Did you miss $(1+a_1)$ at the front? Just asking.

It seems that there is no $a_1$ thanks for pointing out.

\[(a_k+1)=(a_k+\frac {1}{k-1}+\frac {1}{k-1}+.....+\frac {1}{k-1}) \geq k\sqrt [k] {\frac {a_k}{(k-1)^{k-1}}}\]
[By AM-GM inequality]
hence $(a_k+1)^k \geq \frac {a_k.k^k}{(k-1)^{k-1}} \forall k \geq 2$
so $(a_2+1)^2(a_3+1)^3.........(a^n+1)^n \geq a_2.a_3......a_n.\frac{2^2.3^3.........n^n}{1^1.2^2.........(n-1)^{n-1}}=n^n$
equality iff $a_k=\frac {1}{k-1} \forall k \geq 2$
but then $a_2.a_3........a_n=\frac {1}{1.2.3.......(n-1)}$ which is equal to $1$ iff $n=2$ but it's given that $n \geq 3$ so a contradiction for the equality.

My solution is the same as Tahmid vaia's.So no need to post it again.Really charming problem.

Sorry,but forgot to share one thing. I think the process of expanding the term $(1+a_{k})$ is perhaps known as Cauchy Reverse Technique. I'm not sure,but I think I have read about this type of technique.

Almost similar solution. But Tahmid's is neater.

We have by AM-GM,
\[\begin{align*} (1+a_2)^2&\ge 2^2a_2\\
(1+a_3)^3=(1+\frac{a_3}{2}+\frac{a_3}{2})^3&\ge \frac{3^3}{2^2}a_3^2\\
&\vdots\\
(1+a_n)^n=(1+\frac{a_n}{n-1}+\dots+\frac{a_n}{n-1})^n&\ge \frac{n^n}{(n-1)^{n-1}}a_n^{n-1}\end{align*}\]
Multiplying all these we get $(1+a_2)^2(1+a_3)^3\cdots (1+a_n)^n\ge n^na_2a_3^2\cdots a_n^{n-1}=n^na_2^2a_3^3\cdots a_n^n$, using $a_2\cdots a_n=1$. This is equivalent to
\[(1+\frac{1}{a_2})^2(1+\frac{1}{a_3})^3\cdots (1+\frac{1}{a_n})^n\ge n^n.\]
Now replace $1/a_i$ by $a_i$ and we are done. Equality holds iff $a_i=i-1$, impossible. So the inequality is strict.

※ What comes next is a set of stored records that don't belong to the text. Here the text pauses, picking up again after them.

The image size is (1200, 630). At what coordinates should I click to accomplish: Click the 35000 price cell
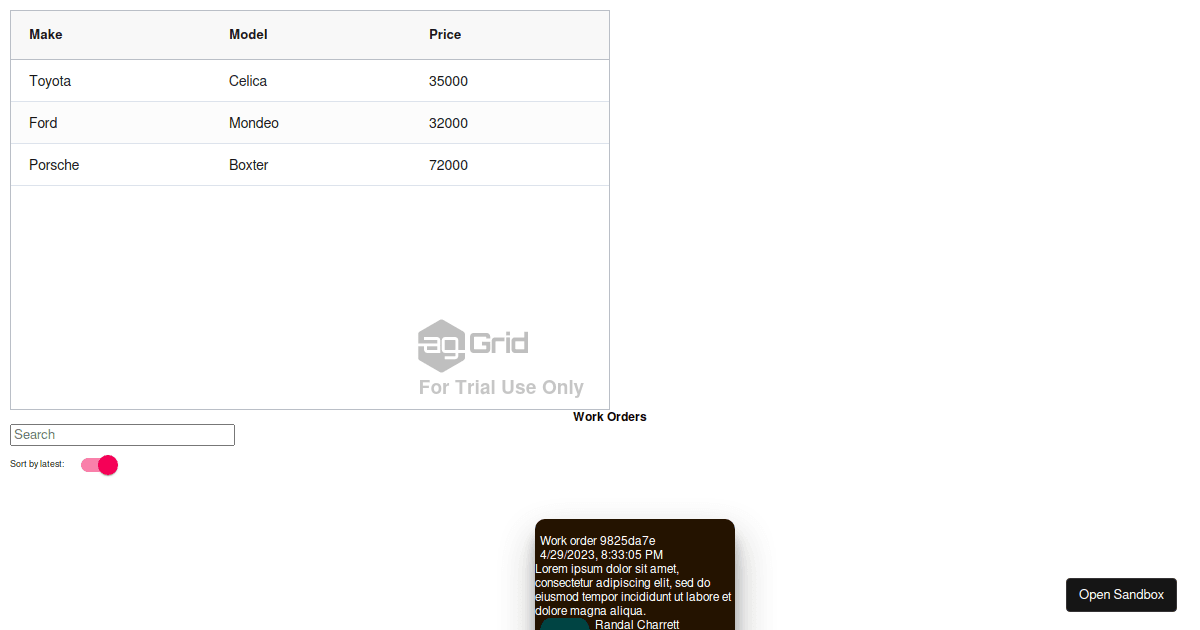[x=448, y=81]
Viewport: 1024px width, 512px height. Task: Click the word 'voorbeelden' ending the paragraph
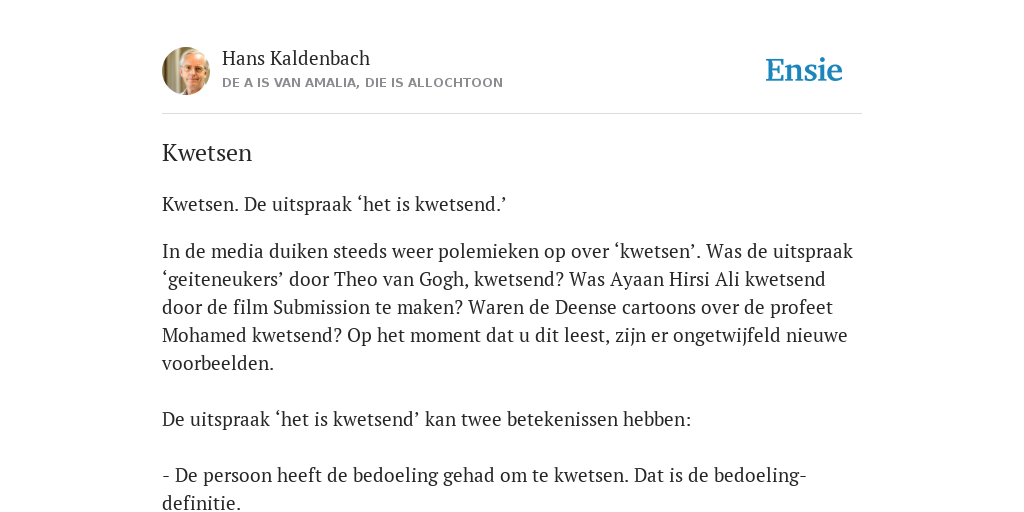click(x=217, y=364)
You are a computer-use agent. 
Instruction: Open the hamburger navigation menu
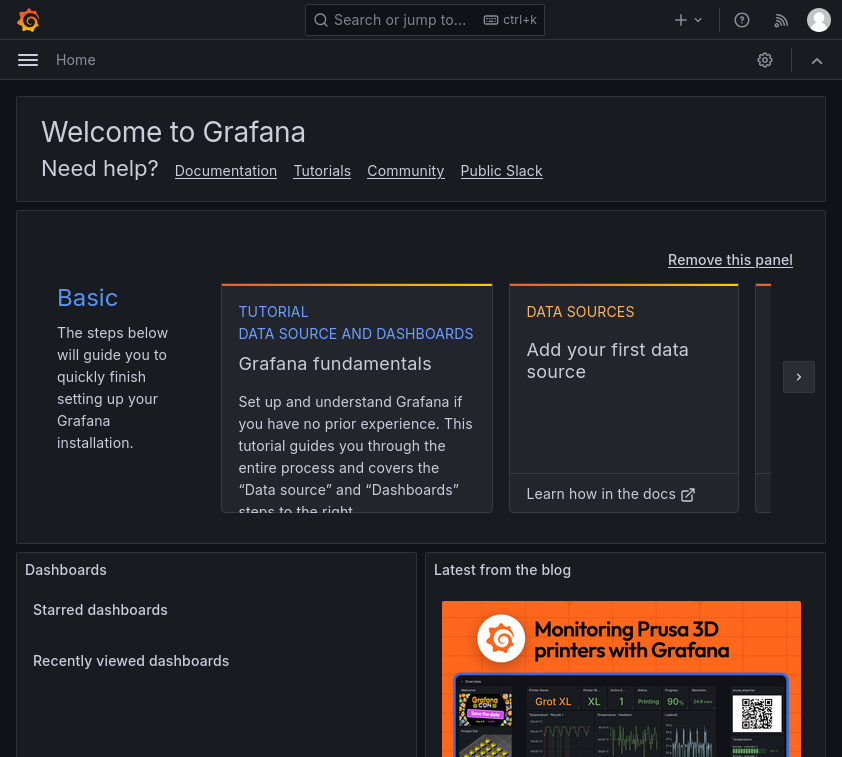(x=28, y=60)
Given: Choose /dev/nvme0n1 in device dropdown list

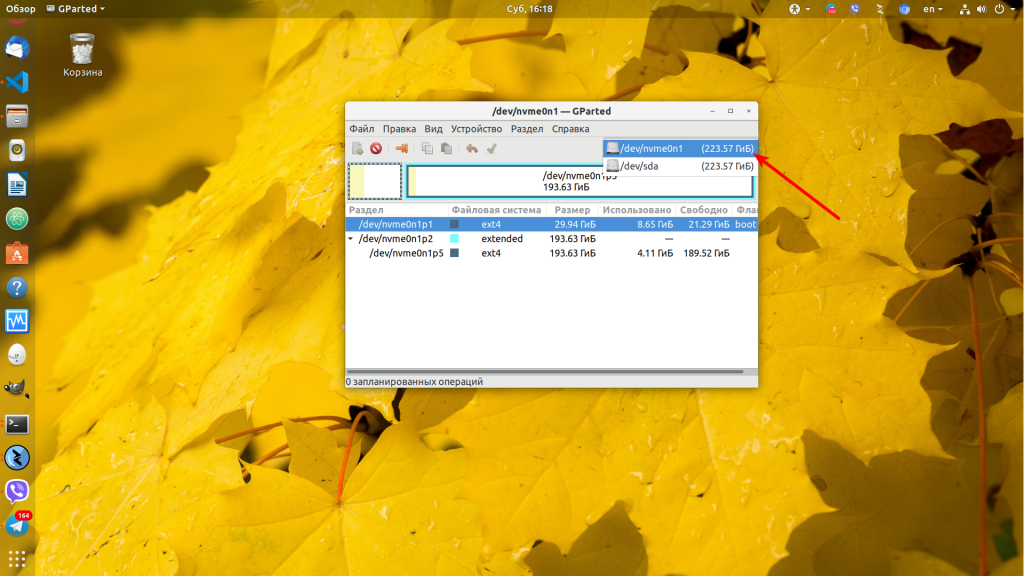Looking at the screenshot, I should point(680,148).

Yess .. Same As Tahmiad Vai

By inequality Holder we have
$$(1+1)^1(1+a_2)^2(1+a_3)^3...(1+a_n)^n \ge (1+a_2.a_3...a_n)^{\frac{n(n+1)}{2}}$$
$$=2^{\frac{n(n+1)}{2}} = \left( 2^{\frac{(n+1)}{2}}\right)^n \ge ( 2\ln2.n )^n=n^n(2\ln2)^n > 2n^n, (n \ge 3)$$
Note $$f(x)=2^{\frac{x+1}{2}}-2\ln2.x \ge 0, \forall x \ge 3$$
So $$(1+a_2)^2(1+a_3)^3...(1+a_n)^n >n^n$$

Thanks. That was my solution.